Text under study |
******************************

To Compete, Lake County Needs To Be More Affordable

GlobeSt.com | Article by Brian Rogal

March 4, 2016

CHICAGO—Brad Migdal, a site selection expert with Transwestern, tells GlobeSt.com that the recent moves by Allstate and Beam Suntory should motivate Lake County to make it cheaper for millennial workers to live there.

The Merchandise Mart has now become one of the most significant tech hubs in the US.

CHICAGO—The plans announced this week by AllstateCorp. and Deerfield, IL-based Beam Suntory to make moves from the suburbs into the Merchandise Mart are not really surprises, given the parade of companies that have made similar migrations in the past several years. And Brad Migdal, executive managing director of the site selection/business incentives practice at Transwestern, tells GlobeSt.com that Lake County could lose even more workers in the near future if it doesn’t do something to make living there more affordable. 

“Lake County’s biggest problem is its property taxes; it’s like paying two mortgages,” he says, and if the younger tech workers that most companies want to recruit can’t afford Lake County, those companies will continue to move to where the workers do want to live. And these days that means the city. 

“These moves are great for Chicago, but bad for Illinois,” he adds, because the state is no longer attracting companies from out of state, as it did when Boeing moved from Seattle, but instead just shuffling existing ones around. “We have these beautiful corporate campuses in the suburbs, and they are going to turn into dinosaurs.”

******************************

Data section |
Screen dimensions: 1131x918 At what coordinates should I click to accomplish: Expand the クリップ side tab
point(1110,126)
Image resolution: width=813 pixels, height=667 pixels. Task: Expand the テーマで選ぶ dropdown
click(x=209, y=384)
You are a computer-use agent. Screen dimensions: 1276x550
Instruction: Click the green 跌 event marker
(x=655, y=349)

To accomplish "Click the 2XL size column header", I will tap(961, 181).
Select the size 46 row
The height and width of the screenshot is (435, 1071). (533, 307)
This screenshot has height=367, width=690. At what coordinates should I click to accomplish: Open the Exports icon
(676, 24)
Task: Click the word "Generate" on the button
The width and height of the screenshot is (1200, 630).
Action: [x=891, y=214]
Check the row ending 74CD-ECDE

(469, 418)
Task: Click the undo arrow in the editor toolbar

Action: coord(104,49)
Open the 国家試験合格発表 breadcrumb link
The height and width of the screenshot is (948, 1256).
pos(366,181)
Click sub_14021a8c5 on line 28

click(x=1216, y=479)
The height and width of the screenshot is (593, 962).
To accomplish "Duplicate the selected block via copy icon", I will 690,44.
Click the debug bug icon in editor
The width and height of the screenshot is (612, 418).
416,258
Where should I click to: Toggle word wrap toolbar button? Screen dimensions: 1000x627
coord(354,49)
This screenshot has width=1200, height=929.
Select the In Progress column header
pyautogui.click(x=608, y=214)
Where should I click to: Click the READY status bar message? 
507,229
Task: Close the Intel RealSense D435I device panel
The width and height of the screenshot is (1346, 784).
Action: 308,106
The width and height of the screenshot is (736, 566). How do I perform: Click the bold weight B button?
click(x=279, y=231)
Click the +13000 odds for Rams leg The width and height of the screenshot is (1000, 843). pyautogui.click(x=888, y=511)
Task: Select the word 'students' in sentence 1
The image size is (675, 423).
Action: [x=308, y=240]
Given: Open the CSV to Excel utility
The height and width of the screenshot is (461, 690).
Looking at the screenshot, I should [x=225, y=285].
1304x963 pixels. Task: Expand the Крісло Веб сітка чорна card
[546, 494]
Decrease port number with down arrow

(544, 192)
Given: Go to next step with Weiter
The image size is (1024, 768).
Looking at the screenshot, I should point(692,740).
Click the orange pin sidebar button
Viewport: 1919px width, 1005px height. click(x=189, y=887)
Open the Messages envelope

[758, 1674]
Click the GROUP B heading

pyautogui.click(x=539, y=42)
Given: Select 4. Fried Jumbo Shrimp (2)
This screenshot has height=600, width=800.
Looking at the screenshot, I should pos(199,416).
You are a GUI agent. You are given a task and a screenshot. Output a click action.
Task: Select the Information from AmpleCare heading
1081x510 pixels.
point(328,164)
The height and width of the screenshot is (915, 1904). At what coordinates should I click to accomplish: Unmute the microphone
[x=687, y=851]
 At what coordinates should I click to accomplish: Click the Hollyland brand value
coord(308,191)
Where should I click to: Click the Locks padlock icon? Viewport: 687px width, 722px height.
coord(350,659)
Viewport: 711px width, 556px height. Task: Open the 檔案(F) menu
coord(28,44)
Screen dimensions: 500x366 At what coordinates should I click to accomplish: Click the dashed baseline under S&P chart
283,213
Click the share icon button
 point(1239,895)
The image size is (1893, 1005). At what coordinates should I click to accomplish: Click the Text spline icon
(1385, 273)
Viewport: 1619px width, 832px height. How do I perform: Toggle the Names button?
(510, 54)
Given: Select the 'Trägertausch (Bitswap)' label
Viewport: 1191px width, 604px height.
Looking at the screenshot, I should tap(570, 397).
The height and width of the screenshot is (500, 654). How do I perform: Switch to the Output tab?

******************************

Problem requirements | How would you translate this sentence from the Lake County affordability article into Spanish: "The Merchandise Mart has now become one of the most significant tech hubs in the US."?

Solution for this exercise | El Merchandise Mart se ha convertido ahora en uno de los centros tecnológicos más importantes de EE. UU.